What the task asks
Could you continue the news piece below about the Cicada Safari app and Brood X, picking up after its final paragraph?

Excerpt
====================

CINCINNATI — Brood X is coming, and before you run away from the massive amount of cicadas, a new mobile app might convince you to stick around.
Cicada Safari is an app that lets you become an amateur scientist, and it could lead to more cicadas being counted than ever before.
"You go out and look for cicadas in your area, and when you find one, you open the app and you take a photograph of the cicada," said Dr. Gene Kritsky, Dean of Behavioral and Natural Sciences at Mount St. Joseph's University.
Kritsky will work with students to examine the photographs in order to assist in counting the number of cicadas that emerge during this 17-year brood emergence. The app was tested first in 2018 with smaller broods
"It goes on a live map," Kritsky said. "You can actually go to that map and zoom in and see your cicada on that map, and so you can follow that emergence live."

====================

Extracted data
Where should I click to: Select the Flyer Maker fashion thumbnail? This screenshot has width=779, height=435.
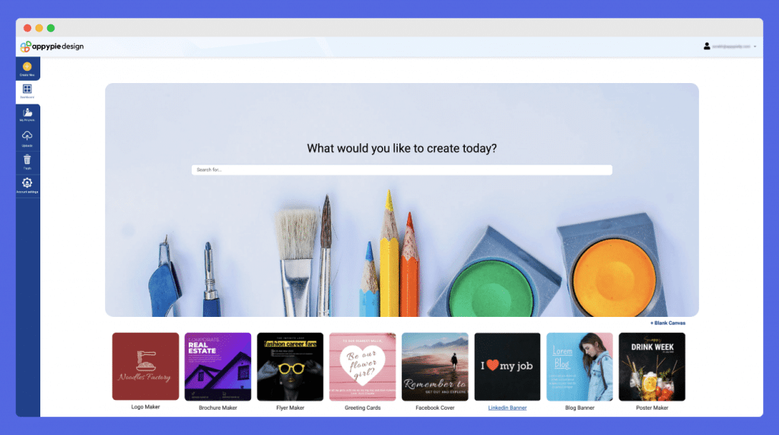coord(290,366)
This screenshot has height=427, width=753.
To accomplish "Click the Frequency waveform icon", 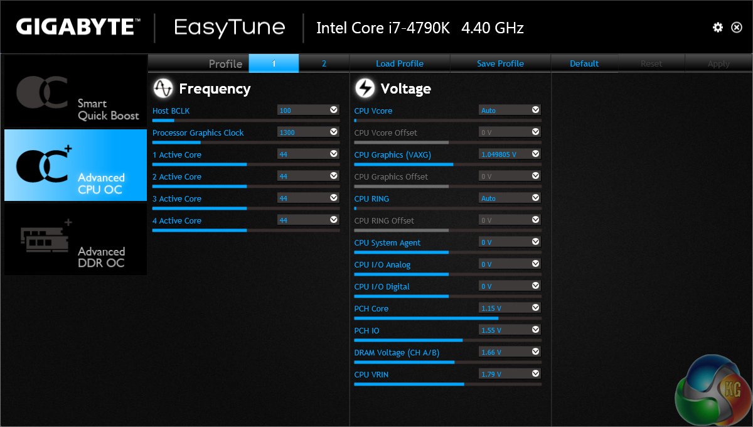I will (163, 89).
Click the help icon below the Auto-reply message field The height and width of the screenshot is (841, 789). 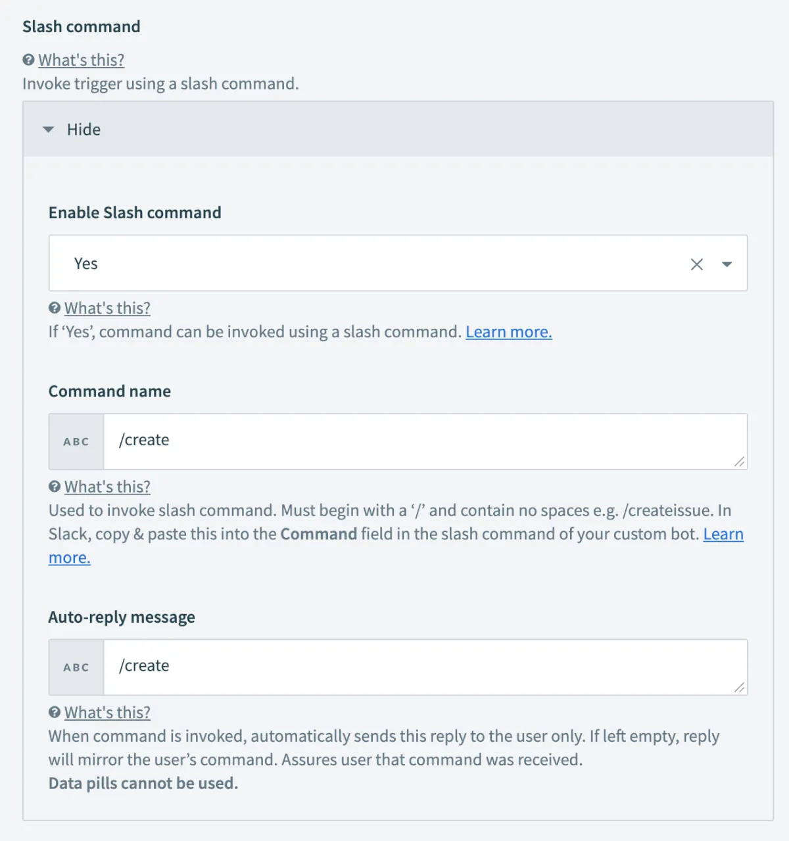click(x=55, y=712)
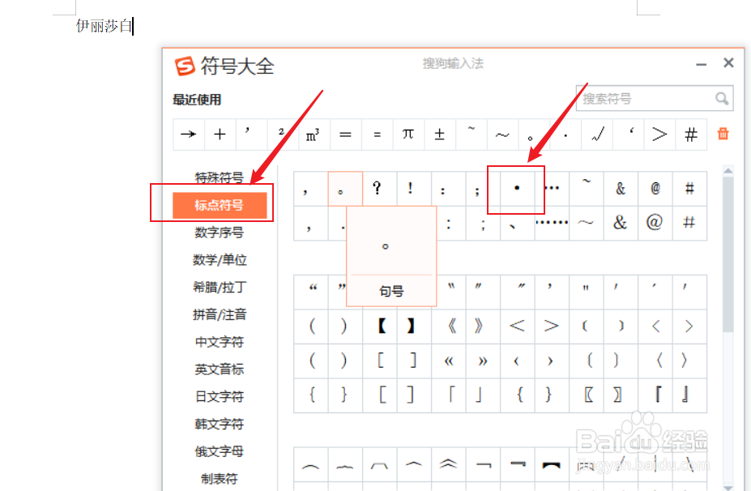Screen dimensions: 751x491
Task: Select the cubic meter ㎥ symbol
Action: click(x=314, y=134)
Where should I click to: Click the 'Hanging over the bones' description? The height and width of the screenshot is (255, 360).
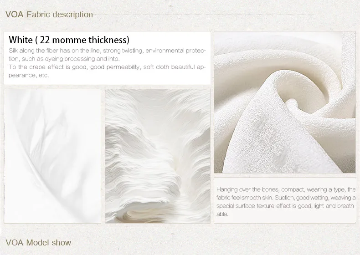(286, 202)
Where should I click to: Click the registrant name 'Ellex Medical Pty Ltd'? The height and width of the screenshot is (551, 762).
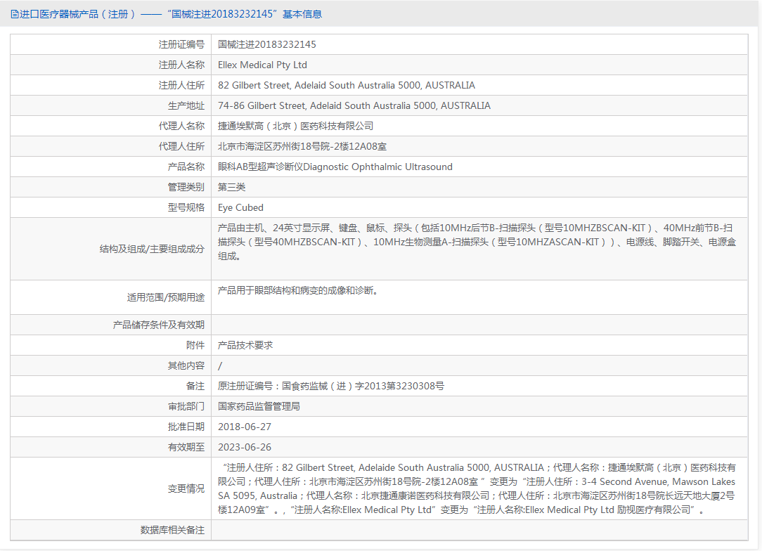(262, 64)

====================

Reply to the exercise
Kritsky said he hopes the app will help further understand the insects' emergence.
"Because of the app, we found not only the brood we wanted to look at; we documented four other cicada broods that emerged off-cycle, which means they emerged on the years they were supposed to and that would've been missed," he said.
Kritsky said the app had already received 1,700 photographs of emergence holes as of Wednesday.
Because of the recent warm weather, he predicts the cicadas will arrive a few days early, around May 11.